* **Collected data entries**
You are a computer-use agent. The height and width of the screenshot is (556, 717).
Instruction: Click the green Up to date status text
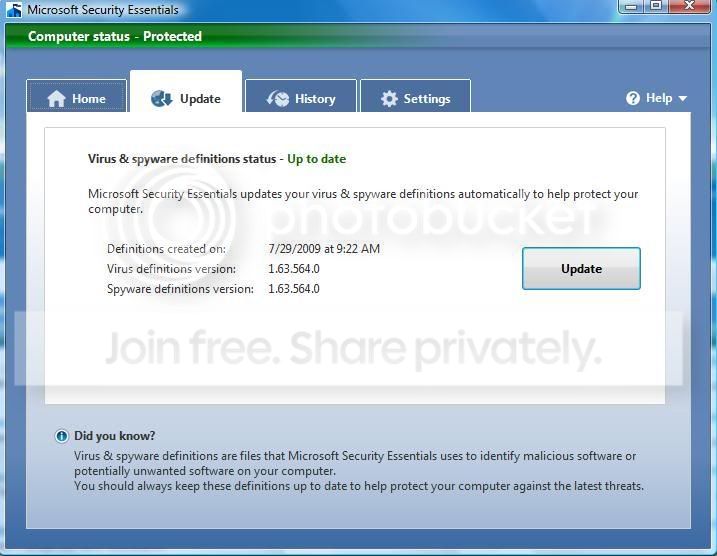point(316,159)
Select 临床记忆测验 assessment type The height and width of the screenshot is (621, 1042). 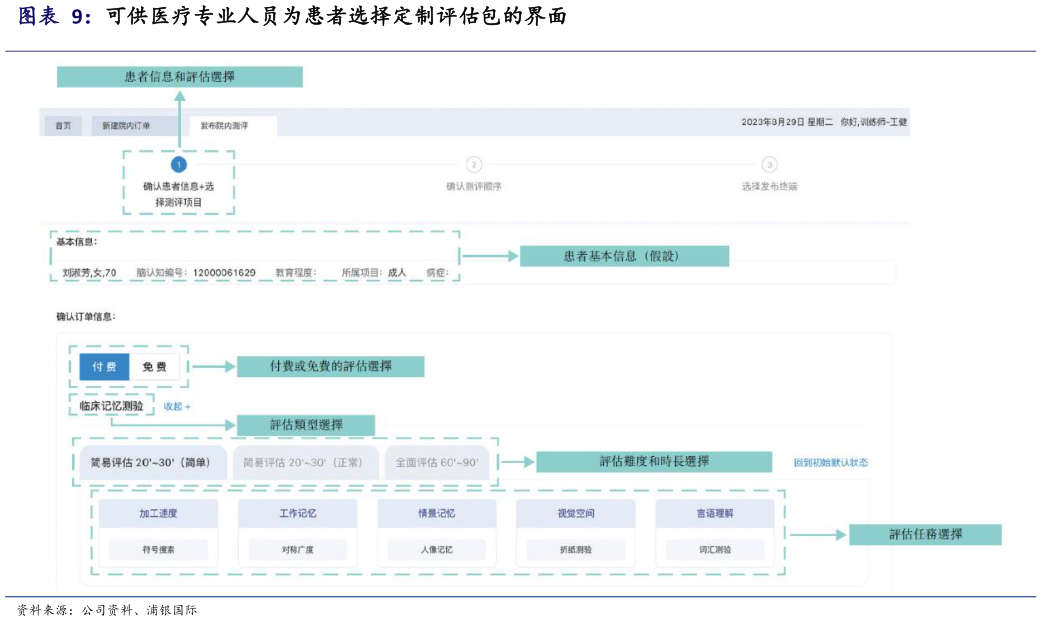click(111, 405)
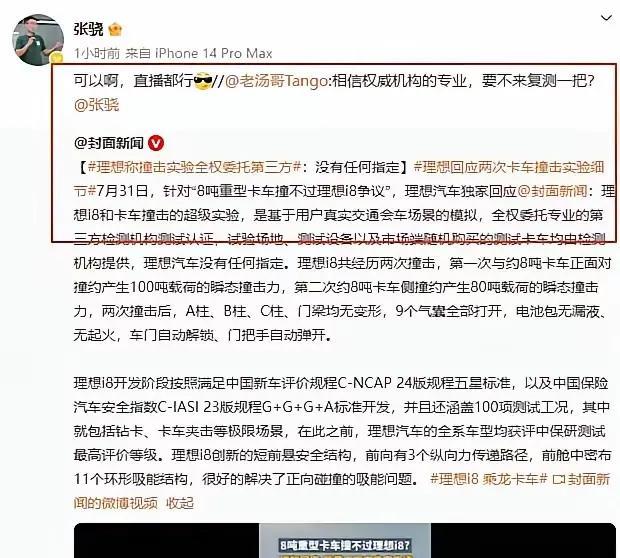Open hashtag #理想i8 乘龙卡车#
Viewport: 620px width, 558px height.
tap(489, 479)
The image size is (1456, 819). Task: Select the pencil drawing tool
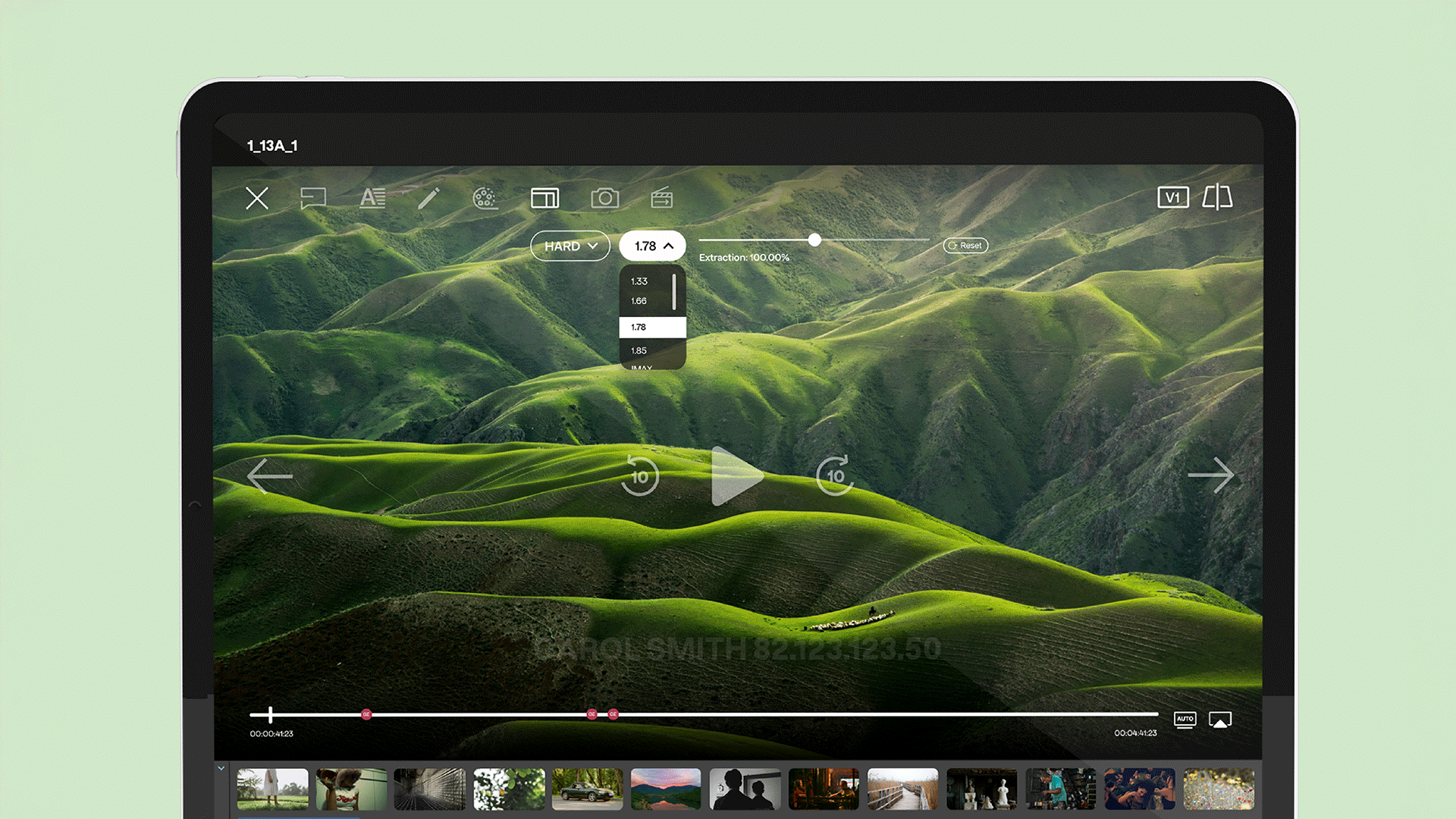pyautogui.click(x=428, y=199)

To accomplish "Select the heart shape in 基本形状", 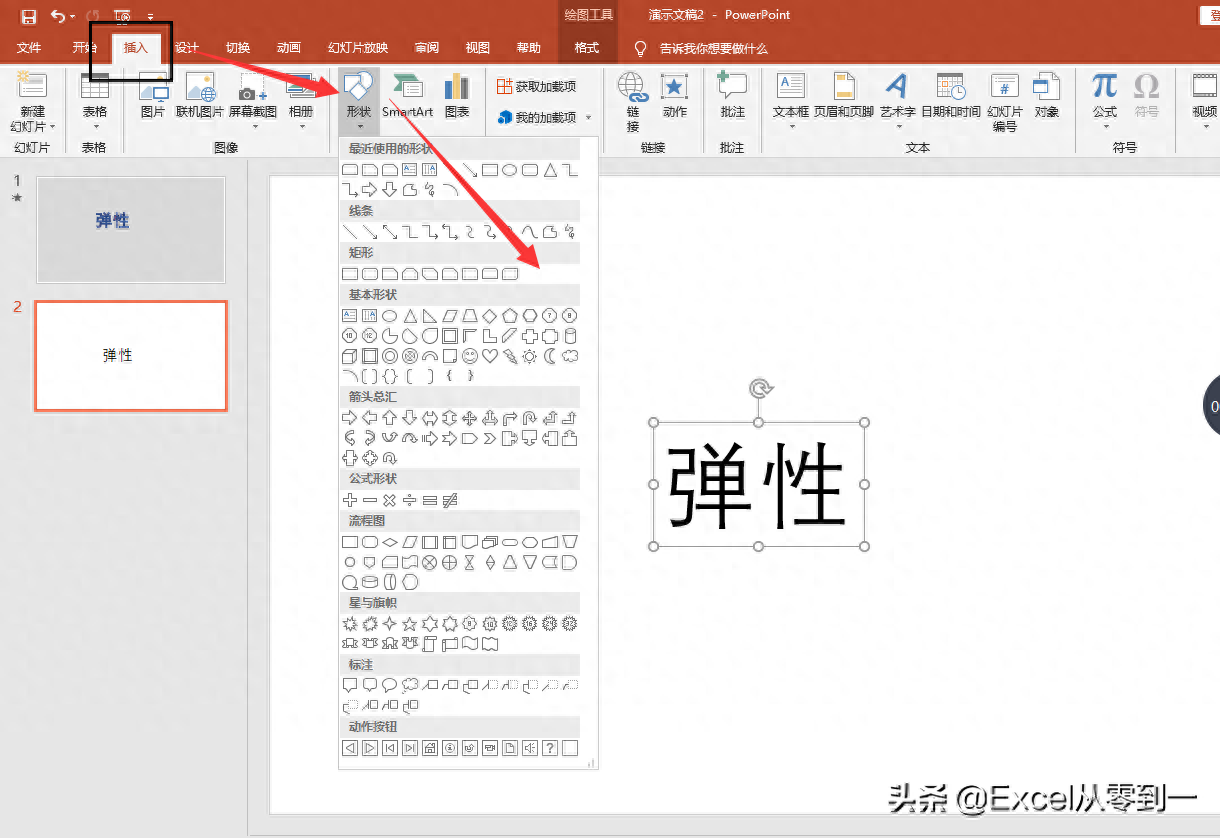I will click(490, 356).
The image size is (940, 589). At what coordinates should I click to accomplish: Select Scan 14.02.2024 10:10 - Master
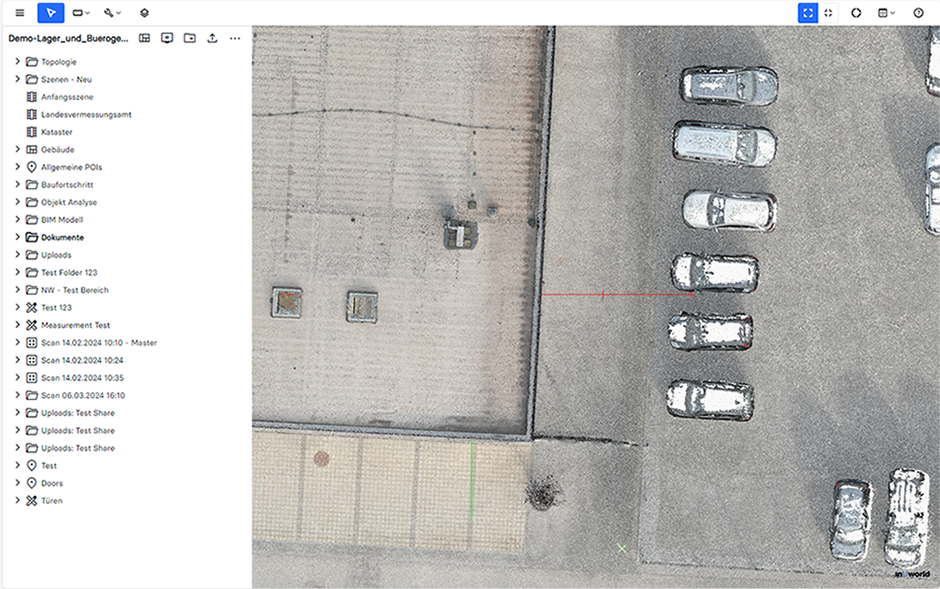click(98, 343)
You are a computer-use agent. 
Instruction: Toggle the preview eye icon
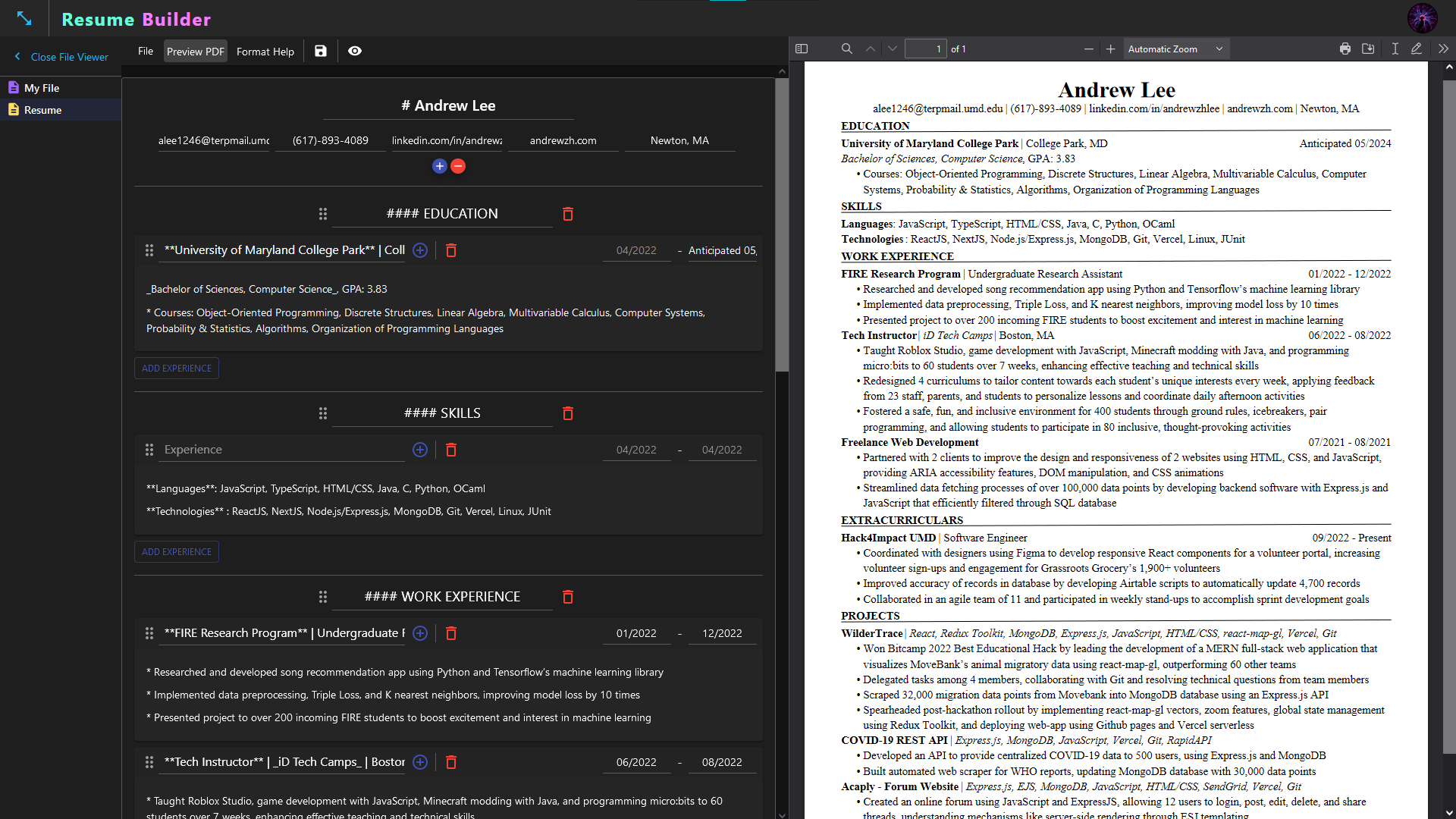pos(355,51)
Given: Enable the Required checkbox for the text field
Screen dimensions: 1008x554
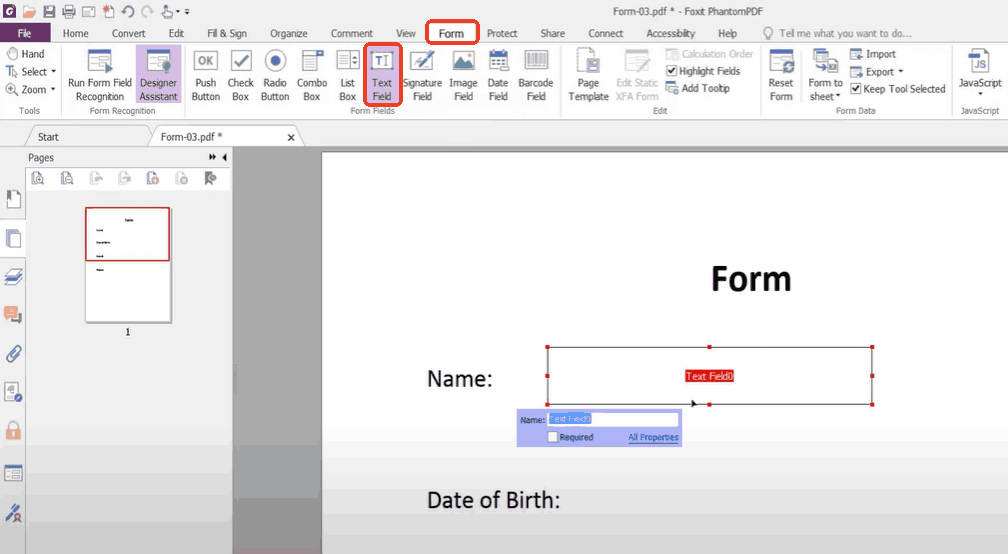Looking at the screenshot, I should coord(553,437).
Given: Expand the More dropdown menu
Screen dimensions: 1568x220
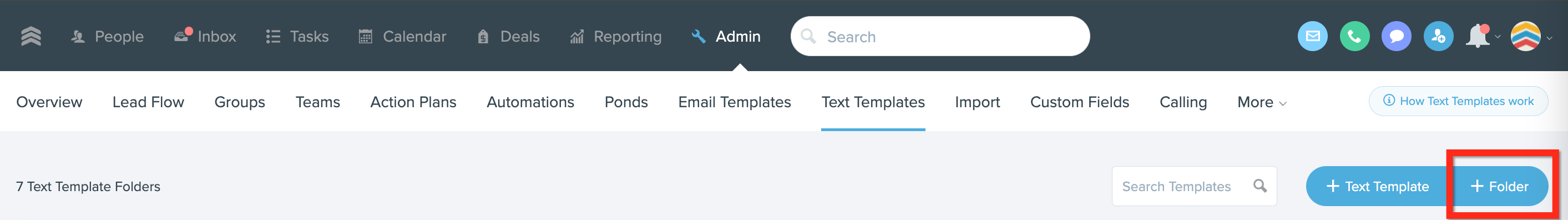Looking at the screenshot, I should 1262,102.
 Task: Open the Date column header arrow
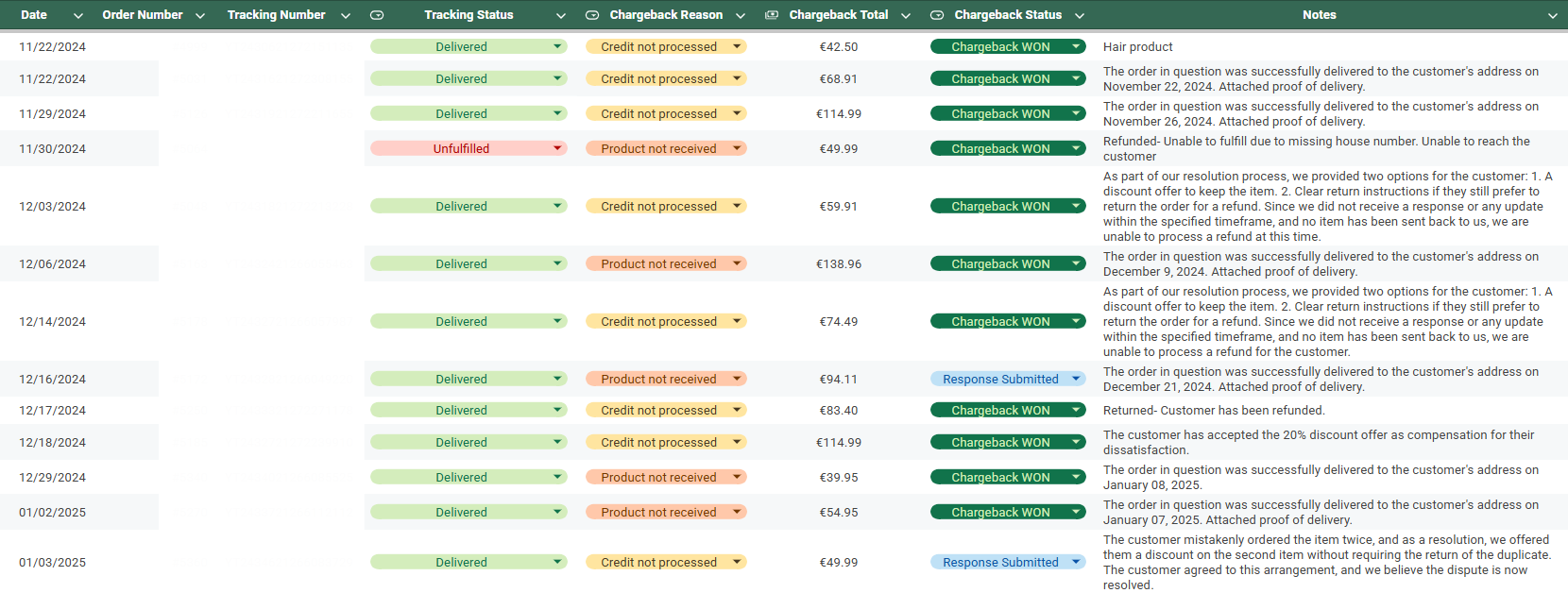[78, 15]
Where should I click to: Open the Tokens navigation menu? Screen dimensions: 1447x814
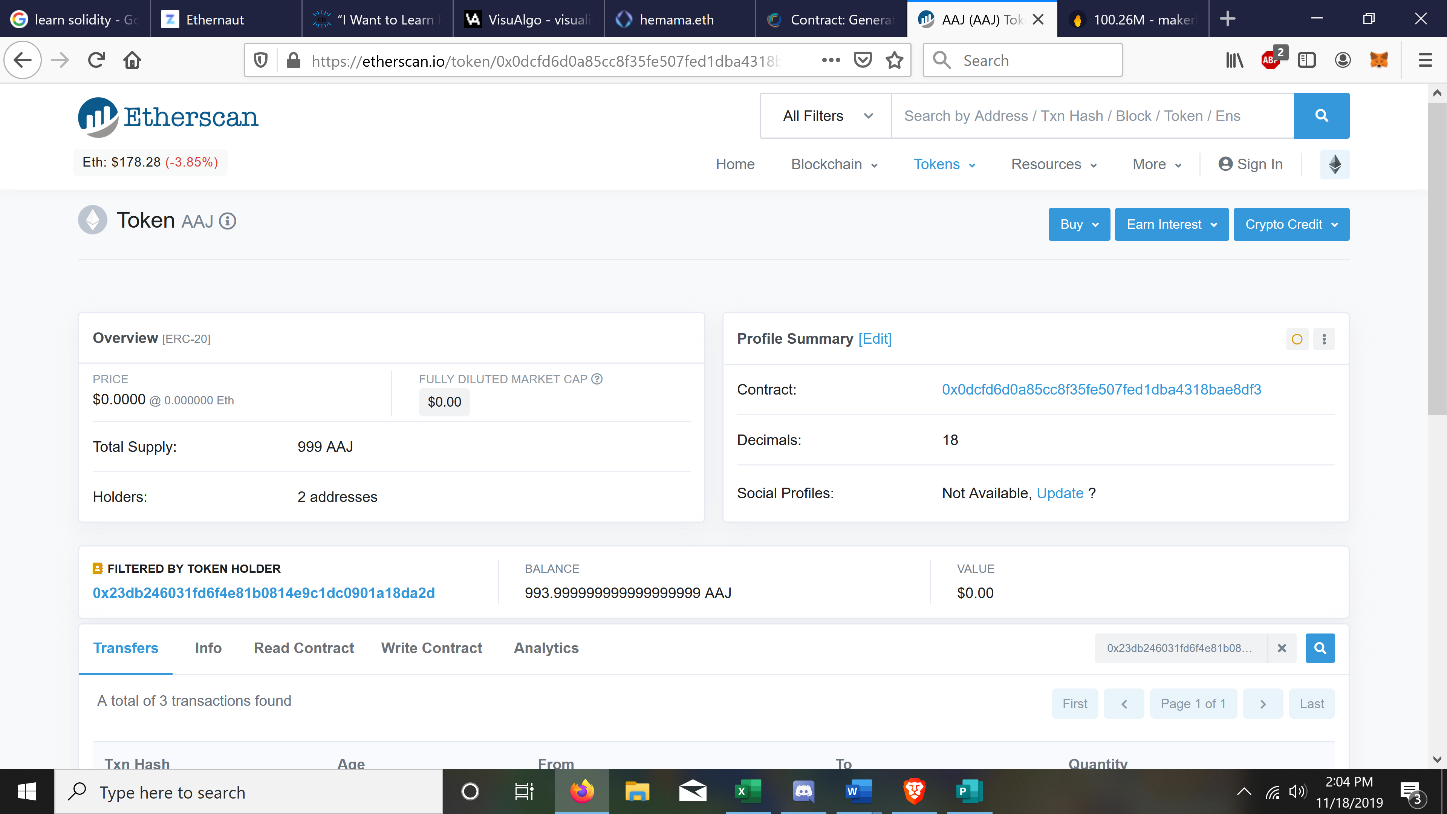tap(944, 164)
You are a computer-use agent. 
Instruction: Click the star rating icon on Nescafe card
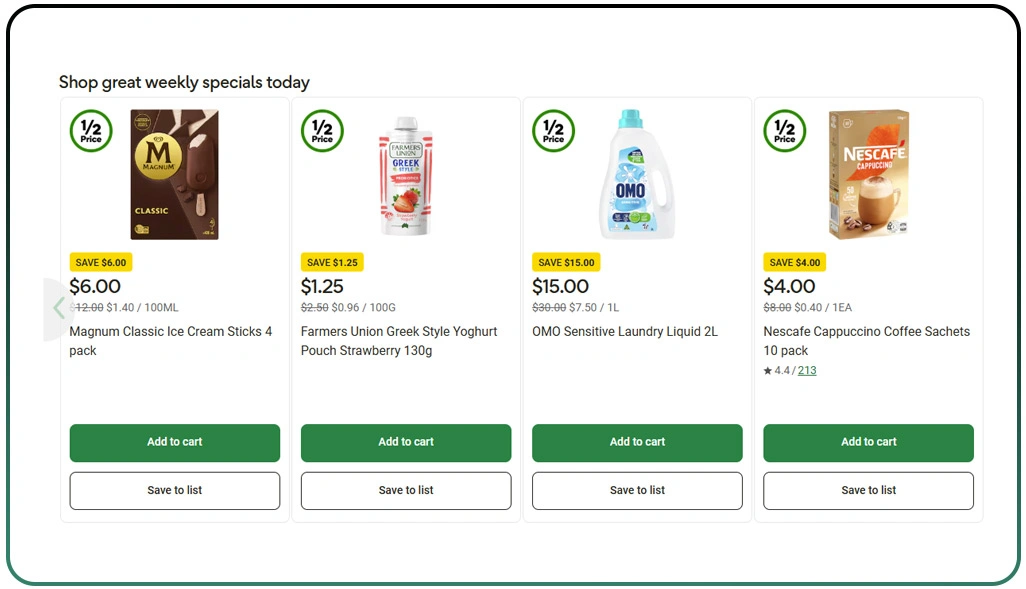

* **Short task**
Gather every line in the entries above that contains the word "menu" and list each one.

* **Worked solution**
Given: Expand the More dropdown menu
Where should I click to: Open the Tokens navigation menu? Screen dimensions: 1447x814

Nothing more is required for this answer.